Provider Route on LiteLLMlitellm_proxy/ (add this prefix to the model name, to route any requests to litellm_proxy - e.g. litellm_proxy/your-model-name)
Setup LiteLLM GatewayLiteLLM Gateway β†—
Supported Endpoints/chat/completions, /completions, /embeddings, /audio/speech, /audio/transcriptions, /images, /images/edits, /rerank

Required Variables​

os.environ["LITELLM_PROXY_API_KEY"] = "" # "sk-1234" your litellm proxy api key 
os.environ["LITELLM_PROXY_API_BASE"] = "" # "http://localhost:4000" your litellm proxy api base

Usage (Non Streaming)​

import os 
import litellm
from litellm import completion

os.environ["LITELLM_PROXY_API_KEY"] = ""

# set custom api base to your proxy
# either set .env or litellm.api_base
# os.environ["LITELLM_PROXY_API_BASE"] = ""
litellm.api_base = "your-openai-proxy-url"


messages = [{ "content": "Hello, how are you?","role": "user"}]

# litellm proxy call
response = completion(model="litellm_proxy/your-model-name", messages)

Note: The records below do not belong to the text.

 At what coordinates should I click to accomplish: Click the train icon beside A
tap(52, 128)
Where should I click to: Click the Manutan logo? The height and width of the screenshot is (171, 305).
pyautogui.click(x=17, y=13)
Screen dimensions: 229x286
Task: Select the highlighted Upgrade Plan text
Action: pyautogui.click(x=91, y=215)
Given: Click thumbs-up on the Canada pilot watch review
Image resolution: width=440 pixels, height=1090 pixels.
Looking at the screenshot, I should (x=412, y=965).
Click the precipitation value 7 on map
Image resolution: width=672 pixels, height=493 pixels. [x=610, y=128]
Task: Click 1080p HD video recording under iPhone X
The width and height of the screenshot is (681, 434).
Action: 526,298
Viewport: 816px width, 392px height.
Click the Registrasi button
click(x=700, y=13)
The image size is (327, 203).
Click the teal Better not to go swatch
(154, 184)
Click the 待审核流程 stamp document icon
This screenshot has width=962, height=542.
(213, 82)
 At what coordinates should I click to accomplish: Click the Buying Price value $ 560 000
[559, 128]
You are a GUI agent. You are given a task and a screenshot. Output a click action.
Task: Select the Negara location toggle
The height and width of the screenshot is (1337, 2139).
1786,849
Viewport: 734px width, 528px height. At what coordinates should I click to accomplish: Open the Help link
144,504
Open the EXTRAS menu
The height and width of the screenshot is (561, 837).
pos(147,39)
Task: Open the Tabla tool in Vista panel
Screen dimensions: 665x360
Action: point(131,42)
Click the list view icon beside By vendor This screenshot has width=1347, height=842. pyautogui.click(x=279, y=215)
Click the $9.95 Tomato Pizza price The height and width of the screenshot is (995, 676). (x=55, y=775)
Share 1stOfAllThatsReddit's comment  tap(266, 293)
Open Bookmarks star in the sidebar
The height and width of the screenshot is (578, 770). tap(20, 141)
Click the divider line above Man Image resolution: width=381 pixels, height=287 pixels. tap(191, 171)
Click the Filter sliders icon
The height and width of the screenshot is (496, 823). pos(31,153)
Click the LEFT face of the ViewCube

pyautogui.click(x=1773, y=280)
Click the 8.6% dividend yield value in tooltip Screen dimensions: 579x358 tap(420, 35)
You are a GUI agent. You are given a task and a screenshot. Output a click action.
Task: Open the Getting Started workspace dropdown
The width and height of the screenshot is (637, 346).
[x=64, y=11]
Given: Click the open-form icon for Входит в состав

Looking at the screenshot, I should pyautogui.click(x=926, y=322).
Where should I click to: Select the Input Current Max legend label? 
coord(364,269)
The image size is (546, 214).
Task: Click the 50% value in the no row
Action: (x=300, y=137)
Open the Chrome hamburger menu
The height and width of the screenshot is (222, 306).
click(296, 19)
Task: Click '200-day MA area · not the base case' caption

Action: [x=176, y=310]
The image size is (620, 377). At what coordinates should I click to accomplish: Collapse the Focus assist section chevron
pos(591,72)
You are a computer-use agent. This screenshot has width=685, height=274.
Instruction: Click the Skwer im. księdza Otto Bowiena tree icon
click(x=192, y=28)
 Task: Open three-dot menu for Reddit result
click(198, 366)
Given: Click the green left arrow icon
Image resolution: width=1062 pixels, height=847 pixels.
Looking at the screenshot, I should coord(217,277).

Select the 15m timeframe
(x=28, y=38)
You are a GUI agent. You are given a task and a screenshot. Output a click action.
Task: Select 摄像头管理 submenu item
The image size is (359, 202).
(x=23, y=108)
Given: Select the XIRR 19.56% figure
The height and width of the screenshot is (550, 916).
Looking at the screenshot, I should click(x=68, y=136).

Usage - passing api_base, api_key per request​

If you need to set api_base dynamically, just pass it in completions instead - completions(...,api_base="your-proxy-api-base")

import os 
import litellm
from litellm import completion

os.environ["LITELLM_PROXY_API_KEY"] = ""

messages = [{ "content": "Hello, how are you?","role": "user"}]

# litellm proxy call
response = completion(
model="litellm_proxy/your-model-name",
messages=messages,
api_base = "your-litellm-proxy-url",
api_key = "your-litellm-proxy-api-key"
)

Usage - Streaming​

import os 
import litellm
from litellm import completion

os.environ["LITELLM_PROXY_API_KEY"] = ""

messages = [{ "content": "Hello, how are you?","role": "user"}]

# openai call
response = completion(
model="litellm_proxy/your-model-name",
messages=messages,
api_base = "your-litellm-proxy-url",
stream=True
)

for chunk in response:
print(chunk)

Embeddings​

import litellm

response = litellm.embedding(
model="litellm_proxy/your-embedding-model",
input="Hello world",
api_base="your-litellm-proxy-url",
api_key="your-litellm-proxy-api-key"
)

Image Generation​

import litellm

response = litellm.image_generation(
model="litellm_proxy/dall-e-3",
prompt="A beautiful sunset over mountains",
api_base="your-litellm-proxy-url",
api_key="your-litellm-proxy-api-key"
)

Image Edit​

import litellm

with open("your-image.png", "rb") as f:
response = litellm.image_edit(
model="litellm_proxy/gpt-image-1",
prompt="Make this image a watercolor painting",
image=[f],
api_base="your-litellm-proxy-url",
api_key="your-litellm-proxy-api-key",
)

Audio Transcription​

import litellm

response = litellm.transcription(
model="litellm_proxy/whisper-1",
file="your-audio-file",
api_base="your-litellm-proxy-url",
api_key="your-litellm-proxy-api-key"
)

Text to Speech​

import litellm

response = litellm.speech(
model="litellm_proxy/tts-1",
input="Hello world",
api_base="your-litellm-proxy-url",
api_key="your-litellm-proxy-api-key"
)

Rerank​

import litellm

import litellm

response = litellm.rerank(
model="litellm_proxy/rerank-english-v2.0",
query="What is machine learning?",
documents=[
"Machine learning is a field of study in artificial intelligence",
"Biology is the study of living organisms"
],
api_base="your-litellm-proxy-url",
api_key="your-litellm-proxy-api-key"
)

Integration with Other Libraries​

LiteLLM Proxy works seamlessly with Langchain, LlamaIndex, OpenAI JS, Anthropic SDK, Instructor, and more.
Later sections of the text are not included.